## Problem
Return the lines of the dataset entries below verbatim, covering everything from the line containing "Identify the location of Syndicate" down to the end of the dataset entries.

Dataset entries
* * * *
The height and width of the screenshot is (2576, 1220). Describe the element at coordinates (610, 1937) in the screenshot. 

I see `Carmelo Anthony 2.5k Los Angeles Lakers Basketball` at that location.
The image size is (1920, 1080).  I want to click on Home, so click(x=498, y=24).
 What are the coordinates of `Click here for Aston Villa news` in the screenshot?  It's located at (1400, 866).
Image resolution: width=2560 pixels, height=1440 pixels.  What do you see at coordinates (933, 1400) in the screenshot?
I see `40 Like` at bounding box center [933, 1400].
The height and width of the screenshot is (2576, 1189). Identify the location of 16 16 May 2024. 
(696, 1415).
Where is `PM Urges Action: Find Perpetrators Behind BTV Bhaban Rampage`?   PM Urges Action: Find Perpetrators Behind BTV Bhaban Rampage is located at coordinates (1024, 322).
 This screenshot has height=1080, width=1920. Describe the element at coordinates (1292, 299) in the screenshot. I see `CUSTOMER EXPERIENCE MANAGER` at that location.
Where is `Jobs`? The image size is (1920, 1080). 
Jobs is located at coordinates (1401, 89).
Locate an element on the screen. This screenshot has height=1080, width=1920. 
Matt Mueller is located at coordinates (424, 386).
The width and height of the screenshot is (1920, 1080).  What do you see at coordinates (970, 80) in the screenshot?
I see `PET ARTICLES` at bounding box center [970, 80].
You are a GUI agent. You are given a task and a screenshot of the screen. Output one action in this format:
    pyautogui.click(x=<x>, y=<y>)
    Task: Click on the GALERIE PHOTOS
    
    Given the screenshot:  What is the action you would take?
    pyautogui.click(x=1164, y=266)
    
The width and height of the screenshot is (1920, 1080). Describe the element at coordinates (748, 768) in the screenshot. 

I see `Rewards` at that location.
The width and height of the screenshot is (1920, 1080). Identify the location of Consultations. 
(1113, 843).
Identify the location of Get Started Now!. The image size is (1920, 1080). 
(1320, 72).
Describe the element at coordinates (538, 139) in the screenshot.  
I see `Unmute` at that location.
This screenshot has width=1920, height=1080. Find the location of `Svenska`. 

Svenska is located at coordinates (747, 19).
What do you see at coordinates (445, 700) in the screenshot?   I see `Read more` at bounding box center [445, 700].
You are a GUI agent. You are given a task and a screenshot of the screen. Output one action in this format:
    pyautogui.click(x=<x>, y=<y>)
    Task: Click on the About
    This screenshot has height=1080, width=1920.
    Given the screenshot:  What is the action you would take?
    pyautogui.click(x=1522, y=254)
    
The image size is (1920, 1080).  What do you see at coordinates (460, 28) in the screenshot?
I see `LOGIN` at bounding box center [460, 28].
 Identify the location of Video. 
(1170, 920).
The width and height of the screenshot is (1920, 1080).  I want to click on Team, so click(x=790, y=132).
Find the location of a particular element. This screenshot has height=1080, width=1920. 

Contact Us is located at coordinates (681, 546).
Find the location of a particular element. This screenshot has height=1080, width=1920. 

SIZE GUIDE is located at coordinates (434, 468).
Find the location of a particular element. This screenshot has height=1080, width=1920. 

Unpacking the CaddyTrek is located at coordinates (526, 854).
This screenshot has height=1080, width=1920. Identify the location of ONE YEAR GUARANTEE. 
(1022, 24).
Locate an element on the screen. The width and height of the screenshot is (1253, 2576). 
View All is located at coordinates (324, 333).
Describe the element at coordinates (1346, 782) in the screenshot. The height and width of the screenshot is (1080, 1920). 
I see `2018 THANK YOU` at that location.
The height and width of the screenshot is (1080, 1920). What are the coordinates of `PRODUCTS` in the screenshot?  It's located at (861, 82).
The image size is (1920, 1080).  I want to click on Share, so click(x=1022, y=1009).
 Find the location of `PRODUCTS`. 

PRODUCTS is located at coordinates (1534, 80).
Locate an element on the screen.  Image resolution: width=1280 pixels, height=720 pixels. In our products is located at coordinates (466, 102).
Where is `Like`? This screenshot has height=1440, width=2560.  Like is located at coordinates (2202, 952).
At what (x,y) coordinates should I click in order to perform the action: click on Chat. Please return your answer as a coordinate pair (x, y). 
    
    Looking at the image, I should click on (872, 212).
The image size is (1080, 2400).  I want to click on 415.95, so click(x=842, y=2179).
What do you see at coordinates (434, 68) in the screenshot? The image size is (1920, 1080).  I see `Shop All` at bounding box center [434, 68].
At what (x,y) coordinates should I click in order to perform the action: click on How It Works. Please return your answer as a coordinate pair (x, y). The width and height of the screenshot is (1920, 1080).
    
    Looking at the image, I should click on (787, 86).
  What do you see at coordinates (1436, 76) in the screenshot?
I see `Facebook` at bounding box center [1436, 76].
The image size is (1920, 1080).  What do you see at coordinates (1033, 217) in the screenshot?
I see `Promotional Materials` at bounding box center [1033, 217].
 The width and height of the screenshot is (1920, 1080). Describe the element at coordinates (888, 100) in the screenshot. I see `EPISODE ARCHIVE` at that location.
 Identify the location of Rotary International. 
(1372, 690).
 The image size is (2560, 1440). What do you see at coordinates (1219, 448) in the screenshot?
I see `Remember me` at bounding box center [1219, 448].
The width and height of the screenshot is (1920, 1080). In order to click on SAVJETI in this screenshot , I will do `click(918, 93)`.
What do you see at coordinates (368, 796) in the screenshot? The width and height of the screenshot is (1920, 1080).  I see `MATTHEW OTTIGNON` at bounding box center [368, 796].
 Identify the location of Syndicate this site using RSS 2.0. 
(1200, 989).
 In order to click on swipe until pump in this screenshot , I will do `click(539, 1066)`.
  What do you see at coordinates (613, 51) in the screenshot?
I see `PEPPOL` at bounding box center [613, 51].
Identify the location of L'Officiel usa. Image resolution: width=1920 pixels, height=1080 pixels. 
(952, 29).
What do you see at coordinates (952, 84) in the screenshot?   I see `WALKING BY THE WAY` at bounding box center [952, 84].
* * * *
## Answer in full
 Identify the location of Syndicate this site using RSS 2.0. 
(1200, 989).
 In order to click on swipe until pump in this screenshot , I will do `click(539, 1066)`.
  What do you see at coordinates (613, 51) in the screenshot?
I see `PEPPOL` at bounding box center [613, 51].
Identify the location of L'Officiel usa. Image resolution: width=1920 pixels, height=1080 pixels. 
(952, 29).
What do you see at coordinates (952, 84) in the screenshot?   I see `WALKING BY THE WAY` at bounding box center [952, 84].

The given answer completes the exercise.